Halite Home

Halite Map Gini Coefficient


#1

Was thinking a bit about the different kinds of maps, specifically regarding production distribution. Some maps seem to place more emphasis on controlling the right regions than others.

I then had an idea: to use the Gini coefficient to measure the distribution of production within maps. Pretend that each site is a person and the map is the nation; each site's production is effectively its income.
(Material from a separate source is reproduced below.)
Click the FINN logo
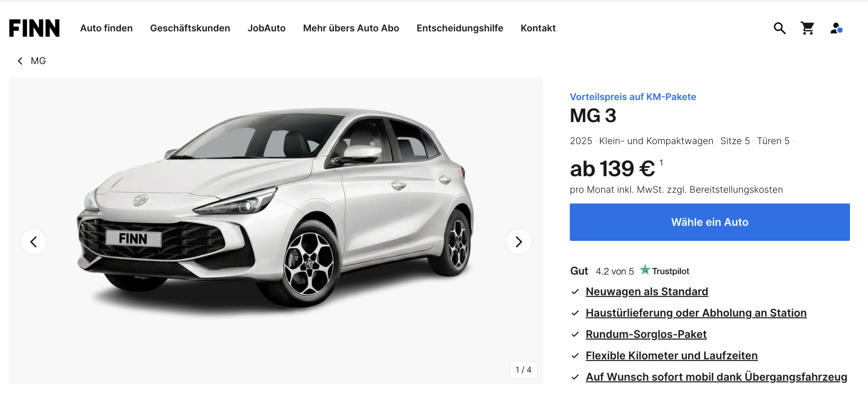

Luckily, this is pretty easy to calculate too!

Here's a fairly golfed 3-line calculator (relies on numpy because I was lazy, sorry, but should be easy to rewrite it to not use numpy :slight_smile:):
import sys, json, numpy
prods = numpy.cumsum(sorted(numpy.array(json.loads(open(sys.argv[1], 'r').read())['productions']).flatten()))
print(str((len(prods)*prods[-1]-2*numpy.trapz(prods)+prods[0])/len(prods)/prods[-1]))
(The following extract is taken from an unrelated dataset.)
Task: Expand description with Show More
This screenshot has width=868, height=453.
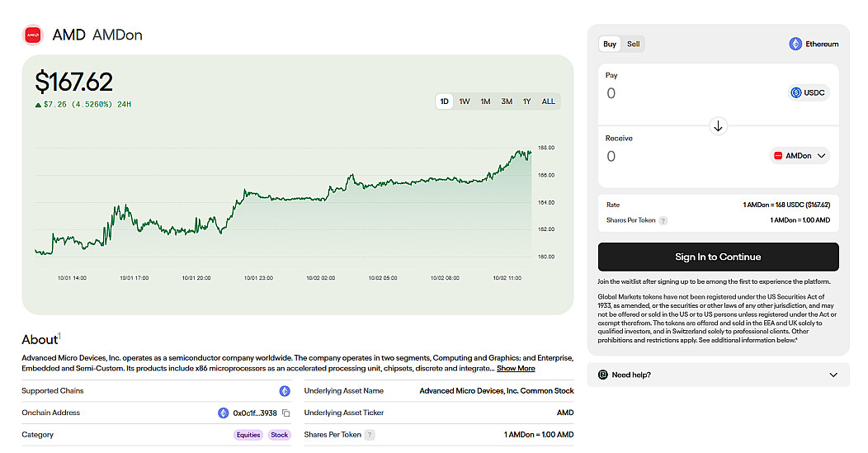Action: [x=516, y=368]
Pass it the filename of the replay as the command line argument.

I tried it on a sample replay (specifically ar1482947270-2437412300.hlt) and got a coefficient of 0.306, which is appreciably less than the US and on par with a country such as Hungary.


#2

I continued doing my analysis, more to come, but this is a little teaser...

I downloaded the 5 GB set of files and ran it over all of them. Of all of them, the highest one corresponded to this replay and the lowest one to this replay, so I think this method may not be unreasonable.


#3

Here's a plot of the frequency of various Gini coefficients (of the 2095 games I analyzed):

It appears that one should optimize their bot for a coefficient of around 0.27-0.29, though be prepared for deviation from that.
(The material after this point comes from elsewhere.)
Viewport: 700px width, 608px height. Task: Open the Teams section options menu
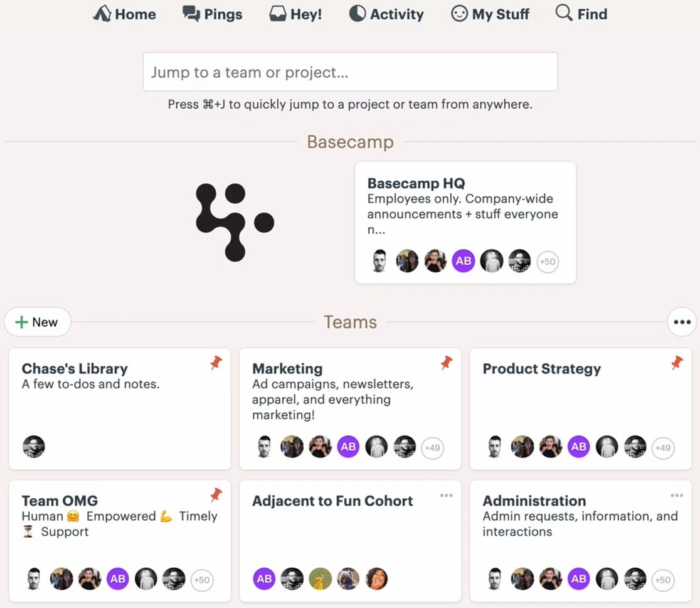682,322
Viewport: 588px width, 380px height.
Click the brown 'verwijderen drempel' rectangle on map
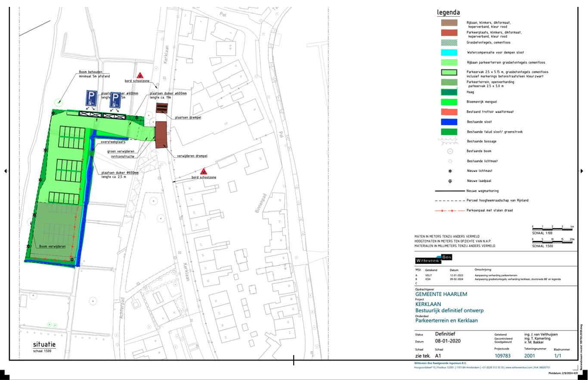161,135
Of course, this is only one of many factors that describe a map, but I think it's an important one.


#4

Lastly, for anyone interested in this idea but don't want to wait around for the analysis of all 2095 games to finish, here's a json file containing each replay name and the according Gini coefficient:
https://drive.google.com/open?id=0B4e-jO5ldlVjUlFzRllEUk96TG8


#5

If my economics 101 doesn't fail me I believe that what you are showing here is the poor to rich distribution from very equal to very unequal. In the games of 0.10 to 0.20 all the production very equally spread over the map while at 0.45 to 0.60 the production is very unequally spread over the map (many low and high production tiles).

Thank you, I'll use this data to finetune my own simulator to more closely generate maps of these Gini Coefficients.

I can't think of a way of optimizing specifically around 0.27 or 0.29, or maybe we are already doing that without realizing... but what I can imagine is that the bot's will of exploration could be quantified by calculating the map's gini coefficient.


#6

I have a request, could you show me the average Lorenz curve around the 0.25-0.30 Gini coefficient maps?
I'd imagine it looks quite boring but who knows!


#7

Here's the average Lorenz curve for maps with a Gini coefficient between 0.25 and 0.30

Enjoy!


#8

@Sydriax, would you mind sharing the code to create these analyses so we can mess around with it?


#9

Sure!
The actual Gini code is just the 3 lines in the original post, but later today I can also post the matplotlib code as well.


#10

Here's a Gist with the rest of the code. I added a bit of description for each file, but the code is not cleaned up: https://gist.github.com/Sydriax/947d6b331f9eb22e2ab6215e329db306.